GENEVA (AP) - Just when carmakers thought it safe to roll out new models in the wake of the economic crisis - 170 premiers are advertised for the Geneva Auto Show opening this week - a spike in fuel prices has cast a new shadow over the industry and redoubled attention on green technologies.
Ford Motor Co. said Tuesday it is boosting its offering of low-emissions technologies and will have five alternative powertrains to market in Europe by 2013.
Stephen Odell, the chief of Ford Europe, told reporters that the new powertrains will include hybrid, pure electric and plug-in hybrid technologies.
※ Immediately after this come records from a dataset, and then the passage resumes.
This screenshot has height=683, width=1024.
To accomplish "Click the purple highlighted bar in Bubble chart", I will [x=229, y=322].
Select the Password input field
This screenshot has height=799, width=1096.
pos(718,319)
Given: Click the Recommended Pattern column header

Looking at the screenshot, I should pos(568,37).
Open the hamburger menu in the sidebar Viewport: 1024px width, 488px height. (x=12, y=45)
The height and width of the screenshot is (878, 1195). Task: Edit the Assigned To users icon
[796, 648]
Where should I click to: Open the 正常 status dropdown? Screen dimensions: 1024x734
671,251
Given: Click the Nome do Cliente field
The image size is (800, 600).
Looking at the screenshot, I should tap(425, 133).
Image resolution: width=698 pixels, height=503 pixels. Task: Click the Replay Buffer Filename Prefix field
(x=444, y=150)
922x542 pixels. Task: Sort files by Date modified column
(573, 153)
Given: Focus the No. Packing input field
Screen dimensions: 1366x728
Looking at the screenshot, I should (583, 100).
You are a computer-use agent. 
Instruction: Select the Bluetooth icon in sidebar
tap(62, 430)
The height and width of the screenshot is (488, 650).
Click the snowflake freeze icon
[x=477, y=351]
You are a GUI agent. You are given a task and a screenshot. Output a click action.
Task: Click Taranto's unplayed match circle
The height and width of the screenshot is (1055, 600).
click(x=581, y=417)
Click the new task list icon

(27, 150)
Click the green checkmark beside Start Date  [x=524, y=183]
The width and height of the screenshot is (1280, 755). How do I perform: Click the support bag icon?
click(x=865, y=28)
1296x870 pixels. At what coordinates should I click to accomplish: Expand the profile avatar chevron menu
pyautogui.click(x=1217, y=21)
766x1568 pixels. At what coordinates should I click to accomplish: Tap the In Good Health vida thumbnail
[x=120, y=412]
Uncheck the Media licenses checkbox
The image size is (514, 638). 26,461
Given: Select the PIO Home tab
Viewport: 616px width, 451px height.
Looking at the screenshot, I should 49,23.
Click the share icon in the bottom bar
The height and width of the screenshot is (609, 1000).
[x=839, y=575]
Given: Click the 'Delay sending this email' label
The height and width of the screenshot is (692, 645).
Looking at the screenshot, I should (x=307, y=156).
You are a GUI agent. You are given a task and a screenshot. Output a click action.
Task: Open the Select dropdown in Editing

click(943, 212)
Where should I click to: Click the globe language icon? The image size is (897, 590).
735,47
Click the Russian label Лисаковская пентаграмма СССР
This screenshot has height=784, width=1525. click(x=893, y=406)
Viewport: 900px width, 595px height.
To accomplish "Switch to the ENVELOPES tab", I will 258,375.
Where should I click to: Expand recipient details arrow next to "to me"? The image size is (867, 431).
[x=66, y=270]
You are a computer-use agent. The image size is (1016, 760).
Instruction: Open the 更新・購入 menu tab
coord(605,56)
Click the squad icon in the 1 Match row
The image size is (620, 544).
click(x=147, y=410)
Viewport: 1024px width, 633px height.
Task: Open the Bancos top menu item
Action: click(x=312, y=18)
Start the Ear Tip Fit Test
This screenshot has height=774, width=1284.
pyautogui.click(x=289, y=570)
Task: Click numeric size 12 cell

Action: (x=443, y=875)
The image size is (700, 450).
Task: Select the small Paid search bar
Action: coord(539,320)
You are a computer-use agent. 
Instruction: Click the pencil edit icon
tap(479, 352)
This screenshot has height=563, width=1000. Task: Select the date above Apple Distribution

Fuel prices, driven sharply higher in the past month by tensions in the Middle East, have raised worries that consumers may shy away again from buying a new vehicle.
"With our capabilities in regular combustion engines and with five electric vehicles in production we are well placed," Odell said.
Although most carmakers are showing upbeat signs of recovery, the key theme at the auto show, as during the financial crisis years, will once again be fuel efficiency.
Rolls Royce's one-off electric-powered Phantom luxury sedan could give electric the kind of upscale appeal it so far lacks. The concept car is to be unveiled Tuesday, though at the moment there are no plans to put the car into full production, the carmaker said.
BMW, which owns Rolls Royce, also is launching its latest ActiveE electric concept car in Geneva.
"We'll see a lot of alternative powertrains, which will get a lot of attention given the current oil prices. No one knows where that is going to go, especially given what is going on in the Middle East," said Ian Fletcher, analyst at IHS automotive.
As for hybrids, BMW and PSA Peugeot announced on the eve of the auto show that they would invest 100 million ($138 million) in a joint venture to build hybrid components from 2014. Their goal is to create an open European platform for hybrid technologies, which PSA Peugeot Citroen CEO Philippe Varin said the joint venture also would enable development of electric powertrains.
Volkswagen presented a luxury hybrid for its Porsche brand, the Panamera S. The car boasts carbon emissions of 159 grams per kilogram and consumption of 6.8 liters per 100 kilometers.
There will be a particular focus on engine downsizing, an industry term for squeezing more power out of small engines. Nissan will be showcasing a 1.2-liter three-cylinder engine in the Nissan Micar DIG-S that is touted as having the same power as a 1.5 liter four-cylinder model. Fiat has done similar work with the Twin Air engine in the Fiat 500.
"It's tweaking current technology to meet new levels of expectations. The internal combustion engine is still a relatively cheap way of producing power on a light vehicle," Fletcher said.
Overall, automakers are showing optimism coming into Geneva, evident in the rollouts planned. After seeing participants scale back in recent years, organizers said they had requests for more show space than they could provide, and that 70 brands will be represented from 31 countries.
Geneva's motor show, which focuses primarily on European companies, is considered one of the more prestigious auto events of the year. And because it is based in industry-neutral Switzerland, which does not produce cars on any industrial scale, it creates an even playing field for German, French and Italian companies alike, not to mention a rare venue for Asian automakers like Tata to show cars outside of their markets.
Automakers that held back launch during the economic crisis - not wanting to squander the considerable investment - will be out in force.
Fiat, which owns Chrysler, is launching the Fiat Freemont, based on the Dodge Journey and the first Fiat vehicle to be born of the alliance with Chrysler. It goes on sale in the second half of the year.
And Lancia, another Fiat brand that will be the European face of Chrysler, will unveil a series of rebadged cars to pave Chrysler's European renaissance under Fiat's management: an updated three-door Ypsilon minicar, a new Lancia Thema sedan in the C-segment combining American size with Italian style, Flavia concept, a D-segment sedan car, and Grand Voyager minivan.
But perhaps a surer sign that carmakers are feeling cheery is that many high-end automakers have new products to show.
"You only have to look at the launches taking place. Look at the top end, Aston Martin, Jaguar, Rolls Royce. They are all either unveiling concept cars or new roll ours. If the top end of the market is doing well, it's a good sign for the overall economy and growth in developing markets," Fletcher said.